Глокта помедлил. Чувство юмора? Как неожиданно.
— Полагаю, это зависит от тона, который вы выберите.
— Разумеется. Шаббед аль-Излик Бураи всегда был склонен… к конфронтации. К тому же, его преданность была… двойственна. — Ухмылка Тулкиса стала шире. — Он был страстным верующим. Очень религиозным человеком. Возможно, человеком, который был ближе к церкви, чем к государству? Разумеется, я почитаю Бога. — И он коснулся пальцами лба. — Почитаю великого и святого пророка Кхалюля. — Он снова коснулся головы. — Но служу я… — И он посмотрел Глокте в глаза. — Служу я только императору.
Интересно.
— Я думал, что в вашей стране церковь и государство говорят одним голосом.
— Так часто и бывало, но среди нас есть те, кто считает, что жрецы должны заниматься молитвами, а управление оставить императору и его советникам.
— Понимаю. И что император желает передать нам?
— Трудности со взятием Дагоски потрясли людей. Жрецы убедили их, что кампания будет лёгкой, что Бог с нами, наше дело правое, и так далее. Бог, разумеется велик, — и он посмотрел на потолок, — но он не заменяет хорошего планирования. Император хочет мира.

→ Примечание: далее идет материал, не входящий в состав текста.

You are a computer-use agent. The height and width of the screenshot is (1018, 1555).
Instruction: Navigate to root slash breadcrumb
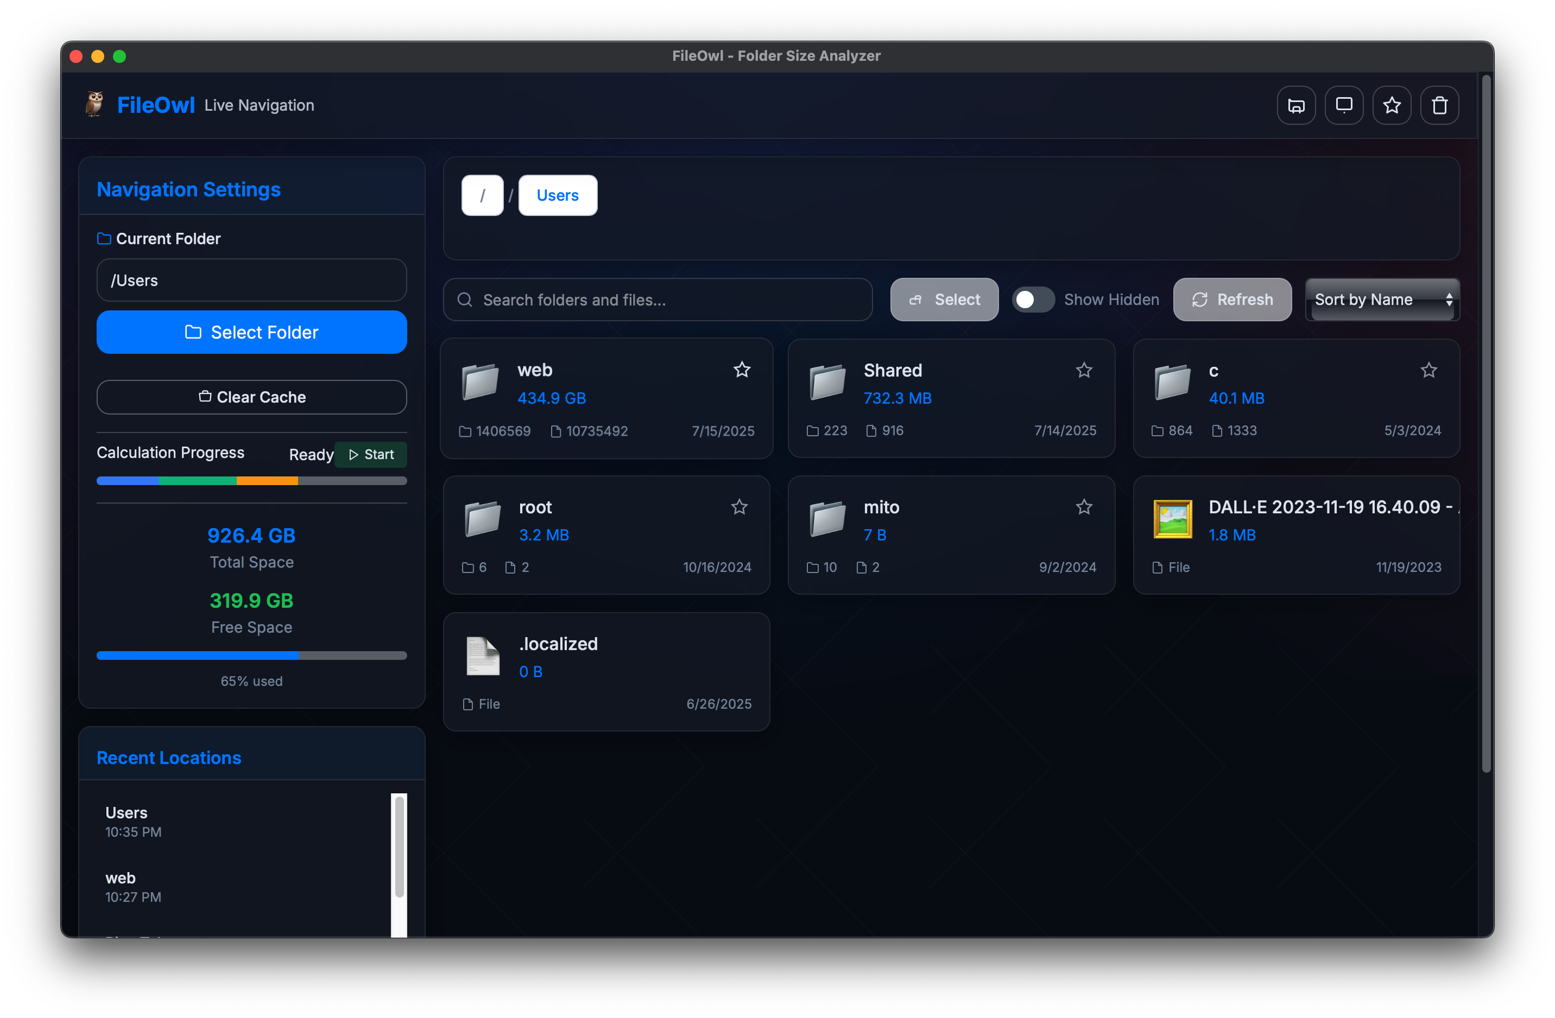(482, 195)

Глокта некоторое время молчал.
— Великий Уфман-уль-Дошт? Могучий? Беспощадный? Хочет мира?
Посланник не обиделся.
— Уверен, вы понимаете, как полезна бывает репутация безжалостного. Великого правителя должны бояться, особенно такого, который правит такой обширной и разнообразной землёй, как Гуркхул. Он хотел бы, чтобы его и любили, но это роскошь. Страх необходим. Что бы вы о нём ни слышали, Уфман не склонен ни к миру, ни к войне. Он человек… как это по-вашему? Необходимости. Он использует нужные инструменты в нужное время.
— Очень благоразумно, — пробормотал Глокта.
— Поэтому мир. Милосердие. Компромисс. Вот инструменты, которые подходят к его целям, даже если они не подходят к целям… других, — и он коснулся пальцами лба. — Поэтому он отправил меня, чтобы узнать, подойдут ли эти инструменты и вам.
— Так-так-так. Могучий Уфман-уль-Дошт приходит с милосердием и предлагает мир. Мы живём в странные времена, а, Тулкис? Гурки научились любить своих врагов? Или просто боятся их?
— Чтобы хотеть мира, нет нужды любить врага, или даже бояться его. Нужно всего лишь любить себя.
— Неужели?
— Так и есть. Я потерял двух сыновей в войнах между нашими народами. Одного в Ульриохе, в прошлую войну. Он был жрецом, и сгорел там в храме. Другой умер недавно, во время осады Дагоски. Он вёл атаку, когда проделали первую брешь.
Глокта нахмурился и потянул шею. Дождь арбалетных болтов. Крошечные фигурки, падающие на обломки.
— Это была храбрая атака.
— С храбрыми война обходится суровей всех.